There used to be nothing quite like putting your initials next to a high score in an arcade cabinet. When my father was younger, he used to spend the majority of his wages working as a paperboy at his local arcade, playing Pac-Man until his hand hurt and he had to head home. The arcade is largely a relic of a past era of gaming, but the drive to best others’ scores is still in full force.

Everyplay, a new product from Finland-based Applifier, a game discovery platform with 1.5 million users across 800 games backed by Spark Capital and Taneli Tikka, is taking the idea of sharing how well you played a game and running with it. The product, which has been released as a beta today, allows iPhone gamers to record videos of their game time and share it with friends as proof of a noteworthy play session.

“Games are not static,” Applifier CEO and founder Jussy Laakkonen says. “They are a very dynamic medium.” He hopes that capturing gameplay on video will not only help feed gamers’ egos, but will also lead to a game’s popularity. “The most powerful way [people find a new game is] when you see sombody you know playing a game,” he says.

Once a user reaches an end point in a game, such as the Game Over screen, they are able to view the recording of how they played immediately.
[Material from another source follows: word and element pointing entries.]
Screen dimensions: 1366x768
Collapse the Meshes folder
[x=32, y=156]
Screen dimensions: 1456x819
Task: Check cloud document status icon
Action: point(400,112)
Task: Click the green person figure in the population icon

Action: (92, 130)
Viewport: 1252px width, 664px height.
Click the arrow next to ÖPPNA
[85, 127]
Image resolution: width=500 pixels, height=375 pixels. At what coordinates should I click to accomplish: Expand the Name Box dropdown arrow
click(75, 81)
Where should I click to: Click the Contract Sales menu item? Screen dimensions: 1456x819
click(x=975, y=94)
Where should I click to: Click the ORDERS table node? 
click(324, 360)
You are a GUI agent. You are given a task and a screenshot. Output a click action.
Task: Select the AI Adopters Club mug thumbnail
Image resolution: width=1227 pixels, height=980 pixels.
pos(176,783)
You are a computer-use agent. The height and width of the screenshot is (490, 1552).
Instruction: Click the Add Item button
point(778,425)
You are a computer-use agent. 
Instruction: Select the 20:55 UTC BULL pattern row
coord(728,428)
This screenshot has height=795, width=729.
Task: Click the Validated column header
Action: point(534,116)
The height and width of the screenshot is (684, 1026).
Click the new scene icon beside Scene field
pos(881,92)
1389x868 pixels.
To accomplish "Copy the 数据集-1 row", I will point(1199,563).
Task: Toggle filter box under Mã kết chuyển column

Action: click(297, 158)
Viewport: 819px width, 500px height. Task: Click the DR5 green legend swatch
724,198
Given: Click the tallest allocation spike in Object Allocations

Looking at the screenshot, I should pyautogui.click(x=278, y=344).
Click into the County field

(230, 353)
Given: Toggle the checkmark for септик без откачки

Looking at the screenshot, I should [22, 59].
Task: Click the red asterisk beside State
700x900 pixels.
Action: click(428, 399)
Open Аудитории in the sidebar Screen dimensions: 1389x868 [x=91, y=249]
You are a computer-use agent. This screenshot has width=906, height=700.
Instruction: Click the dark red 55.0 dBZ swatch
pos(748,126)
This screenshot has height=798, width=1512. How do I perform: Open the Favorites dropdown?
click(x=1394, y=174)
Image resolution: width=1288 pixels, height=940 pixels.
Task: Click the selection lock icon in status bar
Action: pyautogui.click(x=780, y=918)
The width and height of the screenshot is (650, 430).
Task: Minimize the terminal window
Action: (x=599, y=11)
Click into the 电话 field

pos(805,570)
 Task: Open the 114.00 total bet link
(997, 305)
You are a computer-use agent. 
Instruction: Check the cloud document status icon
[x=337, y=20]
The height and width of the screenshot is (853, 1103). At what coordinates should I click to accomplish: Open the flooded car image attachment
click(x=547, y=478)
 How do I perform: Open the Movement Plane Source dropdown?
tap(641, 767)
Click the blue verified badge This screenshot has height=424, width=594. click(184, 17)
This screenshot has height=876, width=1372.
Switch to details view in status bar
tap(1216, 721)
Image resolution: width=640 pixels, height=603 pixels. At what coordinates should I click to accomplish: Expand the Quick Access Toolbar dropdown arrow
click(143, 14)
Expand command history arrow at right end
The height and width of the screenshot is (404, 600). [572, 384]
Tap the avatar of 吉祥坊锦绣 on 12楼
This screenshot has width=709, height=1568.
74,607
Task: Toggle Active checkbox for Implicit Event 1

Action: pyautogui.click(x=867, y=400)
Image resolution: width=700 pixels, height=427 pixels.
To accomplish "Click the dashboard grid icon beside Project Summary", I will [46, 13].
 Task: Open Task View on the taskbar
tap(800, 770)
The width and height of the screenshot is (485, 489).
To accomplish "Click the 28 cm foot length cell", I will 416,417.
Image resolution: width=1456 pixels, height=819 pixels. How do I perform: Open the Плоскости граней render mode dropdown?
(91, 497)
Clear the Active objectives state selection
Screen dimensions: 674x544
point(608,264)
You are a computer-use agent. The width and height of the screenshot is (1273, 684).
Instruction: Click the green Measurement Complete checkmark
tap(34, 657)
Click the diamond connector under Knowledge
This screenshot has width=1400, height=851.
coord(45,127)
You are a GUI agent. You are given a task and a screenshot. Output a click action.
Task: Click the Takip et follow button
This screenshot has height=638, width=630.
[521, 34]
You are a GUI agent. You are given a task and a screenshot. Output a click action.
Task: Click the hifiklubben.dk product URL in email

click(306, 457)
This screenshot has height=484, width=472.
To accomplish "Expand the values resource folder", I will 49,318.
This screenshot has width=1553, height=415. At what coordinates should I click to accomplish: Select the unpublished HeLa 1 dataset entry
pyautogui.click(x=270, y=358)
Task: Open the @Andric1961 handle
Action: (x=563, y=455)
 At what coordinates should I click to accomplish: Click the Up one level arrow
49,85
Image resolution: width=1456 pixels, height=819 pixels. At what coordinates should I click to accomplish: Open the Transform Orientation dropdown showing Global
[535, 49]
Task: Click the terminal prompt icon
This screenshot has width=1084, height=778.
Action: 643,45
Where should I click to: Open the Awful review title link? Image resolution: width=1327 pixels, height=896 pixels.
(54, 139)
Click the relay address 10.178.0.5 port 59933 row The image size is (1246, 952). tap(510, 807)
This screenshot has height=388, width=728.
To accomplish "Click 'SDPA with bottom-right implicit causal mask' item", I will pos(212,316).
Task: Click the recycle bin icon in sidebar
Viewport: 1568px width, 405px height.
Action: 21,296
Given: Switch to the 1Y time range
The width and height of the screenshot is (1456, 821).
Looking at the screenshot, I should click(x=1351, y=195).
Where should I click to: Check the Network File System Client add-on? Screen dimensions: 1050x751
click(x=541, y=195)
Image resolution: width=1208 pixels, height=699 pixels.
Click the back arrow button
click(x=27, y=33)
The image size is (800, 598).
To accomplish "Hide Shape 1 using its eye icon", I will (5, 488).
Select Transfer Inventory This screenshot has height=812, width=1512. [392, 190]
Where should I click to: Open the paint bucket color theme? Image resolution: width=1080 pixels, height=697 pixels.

Everyplay lets gamers edit their video down to just the important parts, and once that’s finished the user can push the video out to Everyplay, where it can be shared with other networks.

Laakkonen says that games with Everyplay integration will take a 5 percent hit to performance, but the demo that I saw didn’t showcase any ill effects from running the software. A 5 percent hit may be too much for, say, a graphics and CPU-intensive game, but for most casual games, I imagine that 5 percent isn’t a deal-breaker.

All told, Everyplay is an exciting technology that solves a genuine problem – sharing gameplay from the iPhone – and does so in a minimally damaging way. If (and this is a big if) the right games use the tool, and it becomes more efficient over time, Everyplay could become the de facto tool for showing how a player got a high score, allowing other players to learn from a particularly good play, and bask in the high scorer’s glory.